WHAT YOU NEED TO DO - All of the data below needs to be set down again, exactly as shown.

DATA TO USE -

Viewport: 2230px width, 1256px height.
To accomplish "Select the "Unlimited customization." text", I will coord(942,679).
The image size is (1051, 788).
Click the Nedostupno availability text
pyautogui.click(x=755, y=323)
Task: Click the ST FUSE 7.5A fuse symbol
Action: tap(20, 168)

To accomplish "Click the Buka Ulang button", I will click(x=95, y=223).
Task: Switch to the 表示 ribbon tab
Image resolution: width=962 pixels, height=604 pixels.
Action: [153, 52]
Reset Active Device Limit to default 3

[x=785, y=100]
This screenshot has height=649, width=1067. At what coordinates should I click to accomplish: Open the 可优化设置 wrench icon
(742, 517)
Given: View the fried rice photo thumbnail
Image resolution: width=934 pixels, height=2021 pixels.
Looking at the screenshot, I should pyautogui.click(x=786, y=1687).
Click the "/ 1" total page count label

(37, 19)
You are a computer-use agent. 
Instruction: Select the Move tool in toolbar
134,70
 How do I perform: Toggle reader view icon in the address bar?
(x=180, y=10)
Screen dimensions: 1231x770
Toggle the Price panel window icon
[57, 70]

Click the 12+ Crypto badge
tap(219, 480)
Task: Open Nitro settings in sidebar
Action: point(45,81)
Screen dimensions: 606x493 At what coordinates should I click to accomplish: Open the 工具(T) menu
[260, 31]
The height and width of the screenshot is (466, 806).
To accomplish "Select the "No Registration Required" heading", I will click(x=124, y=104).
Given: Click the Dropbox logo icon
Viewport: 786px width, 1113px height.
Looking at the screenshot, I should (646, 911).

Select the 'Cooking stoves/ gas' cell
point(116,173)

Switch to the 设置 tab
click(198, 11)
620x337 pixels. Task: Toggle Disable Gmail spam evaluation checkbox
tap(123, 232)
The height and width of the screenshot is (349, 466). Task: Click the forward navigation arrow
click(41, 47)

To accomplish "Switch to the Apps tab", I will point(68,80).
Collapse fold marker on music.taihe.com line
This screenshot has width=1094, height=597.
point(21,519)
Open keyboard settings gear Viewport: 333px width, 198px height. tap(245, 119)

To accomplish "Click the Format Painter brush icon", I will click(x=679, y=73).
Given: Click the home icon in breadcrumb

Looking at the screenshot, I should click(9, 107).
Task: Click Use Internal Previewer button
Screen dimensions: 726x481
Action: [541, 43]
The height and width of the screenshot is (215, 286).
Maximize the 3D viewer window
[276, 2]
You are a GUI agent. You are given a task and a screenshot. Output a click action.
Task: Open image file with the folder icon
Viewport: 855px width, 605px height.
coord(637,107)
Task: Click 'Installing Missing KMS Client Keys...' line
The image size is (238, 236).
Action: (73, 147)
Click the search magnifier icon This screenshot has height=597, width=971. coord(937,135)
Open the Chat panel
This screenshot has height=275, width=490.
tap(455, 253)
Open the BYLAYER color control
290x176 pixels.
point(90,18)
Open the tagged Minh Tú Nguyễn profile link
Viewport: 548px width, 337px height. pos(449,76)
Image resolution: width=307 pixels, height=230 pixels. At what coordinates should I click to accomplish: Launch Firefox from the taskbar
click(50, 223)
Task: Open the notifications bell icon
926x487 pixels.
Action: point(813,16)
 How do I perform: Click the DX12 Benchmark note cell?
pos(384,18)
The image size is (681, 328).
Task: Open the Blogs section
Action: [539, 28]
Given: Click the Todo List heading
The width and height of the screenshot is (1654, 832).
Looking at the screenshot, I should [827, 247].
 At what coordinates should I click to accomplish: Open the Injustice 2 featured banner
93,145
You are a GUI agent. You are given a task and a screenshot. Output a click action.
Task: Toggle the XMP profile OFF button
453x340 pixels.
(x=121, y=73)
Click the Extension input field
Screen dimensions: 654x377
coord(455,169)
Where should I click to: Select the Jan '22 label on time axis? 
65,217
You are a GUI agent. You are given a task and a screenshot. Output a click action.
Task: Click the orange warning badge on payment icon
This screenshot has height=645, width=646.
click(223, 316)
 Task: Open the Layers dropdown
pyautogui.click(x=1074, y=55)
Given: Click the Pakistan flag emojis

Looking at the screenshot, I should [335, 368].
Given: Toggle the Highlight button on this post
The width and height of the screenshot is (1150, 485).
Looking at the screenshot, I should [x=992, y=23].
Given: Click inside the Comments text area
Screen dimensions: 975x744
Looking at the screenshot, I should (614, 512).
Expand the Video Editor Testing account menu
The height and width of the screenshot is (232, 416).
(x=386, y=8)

OUTPUT BELOW -
Viewport: 2230px width, 1256px height.
To accomplish "Select the "Unlimited customization." text", I will coord(942,679).
The image size is (1051, 788).
Click the Nedostupno availability text
pyautogui.click(x=755, y=323)
Task: Click the ST FUSE 7.5A fuse symbol
Action: tap(20, 168)

To accomplish "Click the Buka Ulang button", I will click(x=95, y=223).
Task: Switch to the 表示 ribbon tab
Image resolution: width=962 pixels, height=604 pixels.
Action: [153, 52]
Reset Active Device Limit to default 3

[x=785, y=100]
This screenshot has height=649, width=1067. At what coordinates should I click to accomplish: Open the 可优化设置 wrench icon
(742, 517)
Given: View the fried rice photo thumbnail
Image resolution: width=934 pixels, height=2021 pixels.
Looking at the screenshot, I should pyautogui.click(x=786, y=1687).
Click the "/ 1" total page count label

(37, 19)
You are a computer-use agent. 
Instruction: Select the Move tool in toolbar
134,70
 How do I perform: Toggle reader view icon in the address bar?
(x=180, y=10)
Screen dimensions: 1231x770
Toggle the Price panel window icon
[57, 70]

Click the 12+ Crypto badge
tap(219, 480)
Task: Open Nitro settings in sidebar
Action: point(45,81)
Screen dimensions: 606x493 At what coordinates should I click to accomplish: Open the 工具(T) menu
[260, 31]
The height and width of the screenshot is (466, 806).
To accomplish "Select the "No Registration Required" heading", I will click(x=124, y=104).
Given: Click the Dropbox logo icon
Viewport: 786px width, 1113px height.
Looking at the screenshot, I should (646, 911).

Select the 'Cooking stoves/ gas' cell
point(116,173)

Switch to the 设置 tab
click(198, 11)
620x337 pixels. Task: Toggle Disable Gmail spam evaluation checkbox
tap(123, 232)
The height and width of the screenshot is (349, 466). Task: Click the forward navigation arrow
click(41, 47)

To accomplish "Switch to the Apps tab", I will point(68,80).
Collapse fold marker on music.taihe.com line
This screenshot has width=1094, height=597.
point(21,519)
Open keyboard settings gear Viewport: 333px width, 198px height. tap(245, 119)

To accomplish "Click the Format Painter brush icon", I will click(x=679, y=73).
Given: Click the home icon in breadcrumb

Looking at the screenshot, I should click(9, 107).
Task: Click Use Internal Previewer button
Screen dimensions: 726x481
Action: [541, 43]
The height and width of the screenshot is (215, 286).
Maximize the 3D viewer window
[276, 2]
You are a GUI agent. You are given a task and a screenshot. Output a click action.
Task: Open image file with the folder icon
Viewport: 855px width, 605px height.
coord(637,107)
Task: Click 'Installing Missing KMS Client Keys...' line
The image size is (238, 236).
Action: (73, 147)
Click the search magnifier icon This screenshot has height=597, width=971. coord(937,135)
Open the Chat panel
This screenshot has height=275, width=490.
tap(455, 253)
Open the BYLAYER color control
290x176 pixels.
point(90,18)
Open the tagged Minh Tú Nguyễn profile link
Viewport: 548px width, 337px height. pos(449,76)
Image resolution: width=307 pixels, height=230 pixels. At what coordinates should I click to accomplish: Launch Firefox from the taskbar
click(50, 223)
Task: Open the notifications bell icon
926x487 pixels.
Action: point(813,16)
 How do I perform: Click the DX12 Benchmark note cell?
pos(384,18)
The image size is (681, 328).
Task: Open the Blogs section
Action: [539, 28]
Given: Click the Todo List heading
The width and height of the screenshot is (1654, 832).
Looking at the screenshot, I should [827, 247].
 At what coordinates should I click to accomplish: Open the Injustice 2 featured banner
93,145
You are a GUI agent. You are given a task and a screenshot. Output a click action.
Task: Toggle the XMP profile OFF button
453x340 pixels.
(x=121, y=73)
Click the Extension input field
Screen dimensions: 654x377
coord(455,169)
Where should I click to: Select the Jan '22 label on time axis? 
65,217
You are a GUI agent. You are given a task and a screenshot. Output a click action.
Task: Click the orange warning badge on payment icon
This screenshot has height=645, width=646.
click(223, 316)
 Task: Open the Layers dropdown
pyautogui.click(x=1074, y=55)
Given: Click the Pakistan flag emojis

Looking at the screenshot, I should [335, 368].
Given: Toggle the Highlight button on this post
The width and height of the screenshot is (1150, 485).
Looking at the screenshot, I should [x=992, y=23].
Given: Click inside the Comments text area
Screen dimensions: 975x744
Looking at the screenshot, I should (614, 512).
Expand the Video Editor Testing account menu
The height and width of the screenshot is (232, 416).
(x=386, y=8)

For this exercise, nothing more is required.